Adversarial agents may govern better than cautious prompts
One model offered was a council of agents: agents that check each other, some assigned only to be antagonistic to the result. Adversarial agent workflows may govern better than trying to teach a language model to reason like a cautious human, because anything built on language can be socially engineered. Designing for disagreement beats designing for good intentions.
Run the controls you already have, faster
The recurring theme was that agent governance is mostly existing discipline applied to a new kind of worker: asset inventory, data classification, role-based access control, periodic check-ins for drift and pollution.
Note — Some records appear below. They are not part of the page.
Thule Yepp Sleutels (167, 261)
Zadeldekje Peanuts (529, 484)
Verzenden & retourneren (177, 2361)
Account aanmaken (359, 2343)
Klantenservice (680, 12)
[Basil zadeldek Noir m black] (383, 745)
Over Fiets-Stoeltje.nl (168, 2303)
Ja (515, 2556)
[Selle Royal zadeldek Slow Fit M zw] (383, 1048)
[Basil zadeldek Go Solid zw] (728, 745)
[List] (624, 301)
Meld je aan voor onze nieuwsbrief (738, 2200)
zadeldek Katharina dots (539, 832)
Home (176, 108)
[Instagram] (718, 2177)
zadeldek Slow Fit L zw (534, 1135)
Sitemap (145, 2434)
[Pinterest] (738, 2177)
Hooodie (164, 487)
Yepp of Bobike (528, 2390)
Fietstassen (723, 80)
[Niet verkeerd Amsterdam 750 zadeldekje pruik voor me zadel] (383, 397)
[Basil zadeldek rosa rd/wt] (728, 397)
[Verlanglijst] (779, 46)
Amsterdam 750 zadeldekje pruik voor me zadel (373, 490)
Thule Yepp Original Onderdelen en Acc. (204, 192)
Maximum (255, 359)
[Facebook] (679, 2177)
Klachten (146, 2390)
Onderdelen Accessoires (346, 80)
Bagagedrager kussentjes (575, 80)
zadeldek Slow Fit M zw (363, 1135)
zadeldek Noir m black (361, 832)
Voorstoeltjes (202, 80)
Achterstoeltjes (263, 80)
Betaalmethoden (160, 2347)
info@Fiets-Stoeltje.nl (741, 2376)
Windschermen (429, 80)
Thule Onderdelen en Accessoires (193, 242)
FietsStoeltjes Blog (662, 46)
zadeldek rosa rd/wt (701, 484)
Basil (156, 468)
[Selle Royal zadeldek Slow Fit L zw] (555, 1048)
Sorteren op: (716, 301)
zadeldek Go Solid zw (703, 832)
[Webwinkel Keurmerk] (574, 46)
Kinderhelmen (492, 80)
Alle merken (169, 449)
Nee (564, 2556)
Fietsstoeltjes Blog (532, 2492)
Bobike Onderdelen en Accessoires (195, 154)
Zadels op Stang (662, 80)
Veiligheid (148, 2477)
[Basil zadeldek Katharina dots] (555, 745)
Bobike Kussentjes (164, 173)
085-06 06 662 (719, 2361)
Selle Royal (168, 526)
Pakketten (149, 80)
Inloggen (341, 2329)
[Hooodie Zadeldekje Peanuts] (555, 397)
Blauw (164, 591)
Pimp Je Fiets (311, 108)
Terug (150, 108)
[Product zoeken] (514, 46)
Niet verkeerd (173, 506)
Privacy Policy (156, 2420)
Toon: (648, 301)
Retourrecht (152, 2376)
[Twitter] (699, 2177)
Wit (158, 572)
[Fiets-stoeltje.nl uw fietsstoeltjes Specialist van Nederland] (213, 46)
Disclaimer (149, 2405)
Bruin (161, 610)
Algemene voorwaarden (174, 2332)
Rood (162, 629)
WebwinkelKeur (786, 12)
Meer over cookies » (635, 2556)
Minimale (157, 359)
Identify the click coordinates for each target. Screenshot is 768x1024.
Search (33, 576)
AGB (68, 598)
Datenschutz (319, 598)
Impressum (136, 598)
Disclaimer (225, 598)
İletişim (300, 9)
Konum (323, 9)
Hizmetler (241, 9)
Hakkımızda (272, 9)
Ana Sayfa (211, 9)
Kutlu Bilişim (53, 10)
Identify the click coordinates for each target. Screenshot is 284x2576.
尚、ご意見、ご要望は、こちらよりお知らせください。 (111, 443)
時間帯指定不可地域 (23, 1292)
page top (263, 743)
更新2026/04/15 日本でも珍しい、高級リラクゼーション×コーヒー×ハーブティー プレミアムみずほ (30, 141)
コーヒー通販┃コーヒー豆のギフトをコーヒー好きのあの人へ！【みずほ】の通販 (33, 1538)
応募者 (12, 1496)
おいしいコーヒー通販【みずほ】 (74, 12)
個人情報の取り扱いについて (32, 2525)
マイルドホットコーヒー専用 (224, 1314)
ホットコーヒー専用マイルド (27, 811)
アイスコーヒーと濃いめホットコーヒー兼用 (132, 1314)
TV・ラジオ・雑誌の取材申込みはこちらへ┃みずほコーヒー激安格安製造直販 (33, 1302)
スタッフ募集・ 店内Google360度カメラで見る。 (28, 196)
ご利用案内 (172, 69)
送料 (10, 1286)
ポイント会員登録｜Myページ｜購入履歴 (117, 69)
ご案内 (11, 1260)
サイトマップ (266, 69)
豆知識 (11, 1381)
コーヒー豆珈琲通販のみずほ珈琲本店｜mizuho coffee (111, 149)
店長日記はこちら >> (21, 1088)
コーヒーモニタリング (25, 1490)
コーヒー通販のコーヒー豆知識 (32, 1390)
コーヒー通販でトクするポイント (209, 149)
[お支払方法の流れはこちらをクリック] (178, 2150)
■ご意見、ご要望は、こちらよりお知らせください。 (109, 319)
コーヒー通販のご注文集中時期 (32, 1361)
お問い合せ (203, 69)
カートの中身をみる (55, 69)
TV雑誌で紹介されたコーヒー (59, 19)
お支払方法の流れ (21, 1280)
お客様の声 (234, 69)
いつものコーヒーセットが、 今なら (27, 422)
The change is cadence. Run these controls faster and more frequently, and re-validate on a schedule the way you would review a person’s work.
The trap nobody has solved: reliability erodes oversight
The most important exchange of the session was also the least comfortable. As agents get more reliable, the humans watching them get worse at catching the rare failure. There are not enough fires, so firefighters go untrained. Not enough aviation disasters, so the disaster teams atrophy. FireCompass confirmed the pattern from inside: six months ago its pentest agents were roughly half as good as its researchers, who watched closely and found gaps constantly. Today the agents find multi-stage paths the researchers miss, and the researchers, precisely because the agents are now good, have grown less vigilant. Human on the loop softens the landing. It does not stop the slide.
Part 3: A real-life case study, how FireCompass built its agentic harness
FireCompass has been building agentic pentesting since before “harness” was a common term, which forced early decisions about control. The result is a working example of the governance the room was reaching for.
The governing principle: never let one probabilistic model police another
The central decision was to refuse to use a probabilistic model to monitor another probabilistic model for anything critical. That produced a hybrid system rather than a purely AI one, with deterministic, rule-based guardrails sitting alongside the AI rather than more AI layered on top to supervise it.
Take away the teeth
An agent can plan anything, but if you do not give it the tool, it cannot act. Any action that could be disruptive is removed at the tool level rather than discouraged at the prompt level. You do not ask the model to behave. You remove its ability to misbehave.
Input and output firewalls, then a deterministic enforcement layer
An AI input firewall and output firewall govern what an agent is allowed to take in and put out. Behind them sits an absolute, rule-based deterministic enforcement layer for critical actions, with critic agents retained for the work that does not require certainty.